O camaleão se aproximou do desenho do chapéu. Ao vê-lo, abriu a boca assustado.

— Isso... — começou ele. — Faz séculos que não vejo algo assim. Este chapéu tem um potencial maligno, garota.

— Maligno? Não existem mais bruxas más desde que o Rei selou seus poderes.

— O selo está enfraquecido. Já se passaram mais de trezentos anos, e Mahah ainda não chegou... — o camaleão suspirou. — Sua amiga solicitou esse chapéu com algo em mente, tenho certeza.

penelope observou o desenho mais uma vez. Era diferente dos que havia feito, mas não muito diferente dos que sua mãe fazia. Pensou por um momento, tentando lembrar o que aconteceu com o último artefato feito por sua mãe, o que causou sua morte. Bem, não era um chapéu, disso ela tinha certeza. Aos poucos, sua memória clareou, e ela viu um relógio. Sim, sua mãe criara um relógio antes de morrer. Feito com espinhos venenosos de um reino distante.

Depois que as bruxas tiveram seus poderes selados, os pedidos passaram a ser simples: laços, fitas, doces, uma vassoura... Mas aquele relógio foi encomendado por uma bruxa. Depois que ela o obteve, parte de seu poder selado foi libertado, mas não completamente. Irada, a bruxa atacou a mãe de penelope, que morreu em combate.

— Você está certo. Tem algo errado nisso — disse enfim penelope. — Pode me ajudar? Preciso que faça algo por mim antes de partir.

— Claro! Para derrotar as forças do mal, estou à disposição!

— Então ouça... — cochichou penelope para o camaleão. Depois de planejarem tudo, ambos dormiram um sono inquieto.

⋆⋆⋆

— Está perfeito! — exclamou Patrícia, vendo o chapéu sobre a mesa. Ele tinha o cinto de cipó e o tão requisitado olho de camaleão assombrado. Quando se aproximou para pegá-lo, penelope a barrou.

— Que bom... aqui na minha loja, o pagamento sempre vem antes — disse penelope, e a ruiva fechou a cara.

— Você é só uma simples humana. Por que eu me importaria com isso? — disse, empurrando penelope e vestindo o chapéu.

— Agora! — ordenou penelope, e o camaleão mordeu a orelha da bruxa, que gritou de dor. Nesse momento, a lojista tentou cobrir a bruxa com um saco, mas falhou miseravelmente.

— Vou fazer você pagar com sua vida, assim como fiz com sua mãe! — gritou Patrícia, e penelope congelou. Era ela. Todas as memórias dos tempos antigos voltaram, e penelope lembrou-se dos cabelos ruivos da última cliente de sua mãe. Sua mãe havia libertado parte dos poderes de Patrícia ao criar o relógio, e perdeu a vida por isso. Um poder surgiu no íntimo de penelope. Precisava lutar e vingar sua mãe.

Nesse momento, o padre abriu a porta, arqueando as sobrancelhas. Ele havia sido convocado para selar os poderes da bruxa, mas penelope já avançava sobre Patrícia, esquecendo-se do plano.

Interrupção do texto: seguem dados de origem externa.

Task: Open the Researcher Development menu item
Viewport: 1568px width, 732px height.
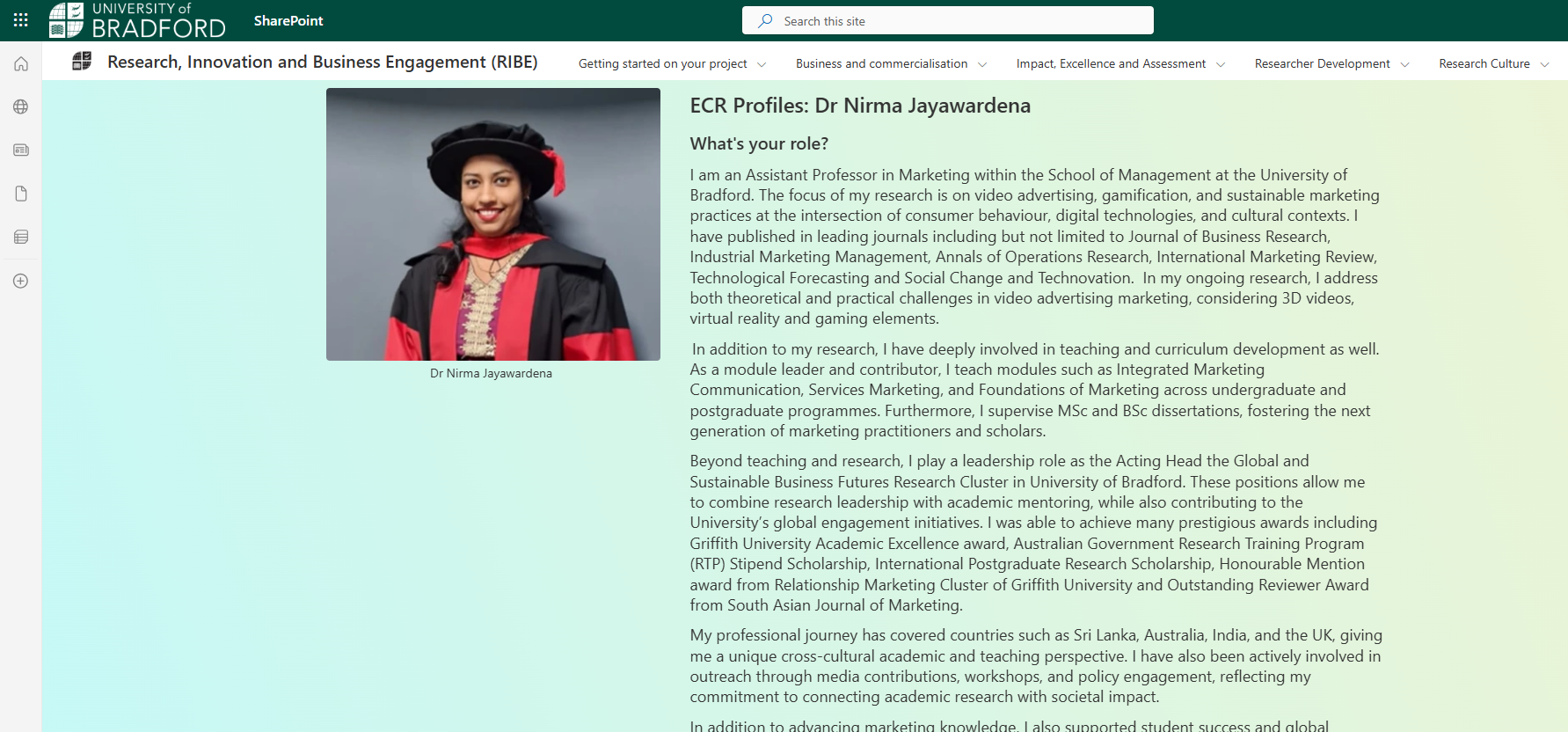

— Eu vou me vingar! — gritou penelope, empunhando uma adaga. Era a adaga de ouro e prata de sua mãe. penelope sempre a carregava consigo, pois era eficaz contra a maioria dos monstros.

Patrícia ria, o padre rezava, e o camaleão chorava.

— E eu selo você, criatura perversa! Volte para onde veio! — disse o padre, direcionando sua bengala para Patrícia. A luz que o objeto emitiu cegou a todos, e quando abriram os olhos, no chão havia apenas uma rocha. A bruxa havia sido selada.

— penelope, minha filha! — exclamou o padre, correndo em direção à mulher, que estava parada em frente à rocha. — Não guarde ressentimentos, ou se tornará como eles. Sua mãe não iria querer isso.

penelope se virou, com lágrimas nos olhos. Pegou a rocha e entregou-a ao padre.

— Você tem razão, padre — disse ela, saindo com fúria e dor no coração. 

"Preciso encontrar um jeito de conseguir essa rocha de volta. Vou conseguir a minha vingança, e entender o que realmente aconteceu na morte de minha mãe".